In the code review notes, which method is described as the single most expensive voxelization step?

Document:
——————

3.3 MarchingCubes valueDictionary grows to the full grid; every cube allocates. GetValue caches every corner forever (Base.cs:255-275, eviction commented out) → numGridX·Y·Z heap StoredValue objects when only two z-slabs are needed. MakeFacesInCube allocates StoredValue[8], Vertex[12], Vertex[3] per cube (:291, :309, :340) — reusable scratch given sequential loop.

MEDIUM

3.4 LINQ allocation per row inside Parallel.ForPublicFunctions.cs:93, 128, 161: solids.Select(s => s.voxels[i]).ToArray() per row. 3.5 VoxelRowSparse.Union/Intersect/Subtract copy dense operands per row-opVoxelRowSparse.cs:288, 309, 337 via yield-based enumerator allocating a List each time; in practice unreachable (everything pre-converted). 3.6 Missed/misused Parallel:

  • MarchingCubes<>.Generate (Base.cs:204-207) serial triple loop; z-slabs parallelizable with per-slab dictionaries.
  • FillInFromTessellation (VoxelizedSolid.cs:262-263) has its Parallel.For commented out though each k writes disjoint rows — single most expensive voxelization step, trivially parallel.
  • GetExposedVoxelsWithSides abandoned BlockingCollection parallel version commented out (:758-772). 3.7 SliceOnPlane copies the whole solid twice then clears half of eachPublicFunctions.cs:185-186, 243-244. Copy() itself (VoxelizedSolid.cs:116-135) always converts to sparse and calls full UpdateProperties() recompute. 3.8 Span/ArrayPool: dense boolean kernels (VoxelRowDense.cs:250-251, 290-291, 330-331) byte-at-a-time → Span 8× fewer iterations. Distance grids per layer in CreateDistanceGrid (:261) perfect ArrayPool candidates (only 2–4 alive at once).

LOW

3.9 Row-major layout (x-runs indexed y + numVoxelsY·z) good for z/y probes, bad for Draft-Y sweeps — document for contributors. 3.10 lock held across yield returnVoxelRowDense.XIndices (:394), VoxelRowSparse.XIndices (:523). Monitor held for enumeration lifetime; abandoning enumerator without dispose leaks the scope.


4. Other Concerns

  • Thread-safety undocumented and inconsistent (MEDIUM). Dense rows lock on values, sparse on indices, but sparse getter unlocked (1.18); solid-level ops swap row objects unsynchronized (VoxelizedSolid.cs:405, 419); Count/_center updated non-atomically. Either document "not thread-safe; locks only protect built-in Parallel loops" or remove per-row locks (they cost every indexer call).

——————

Data lines:
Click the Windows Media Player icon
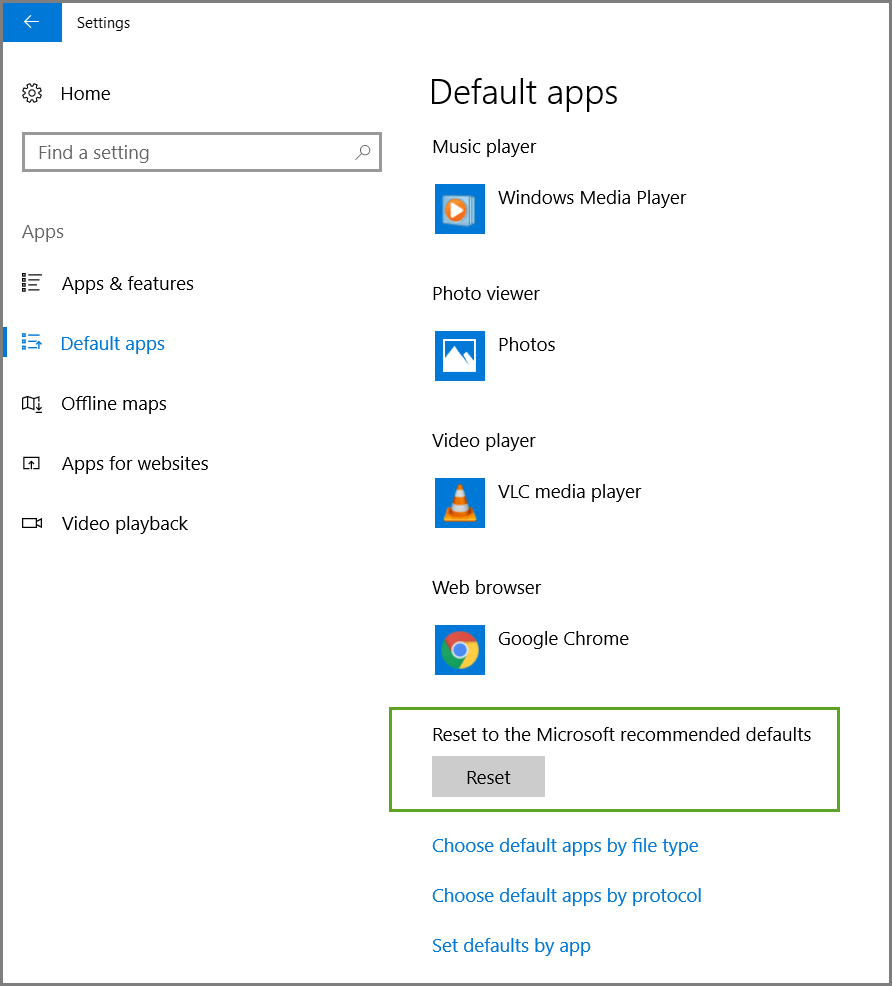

——————

Answer to this task: FillInFromTessellation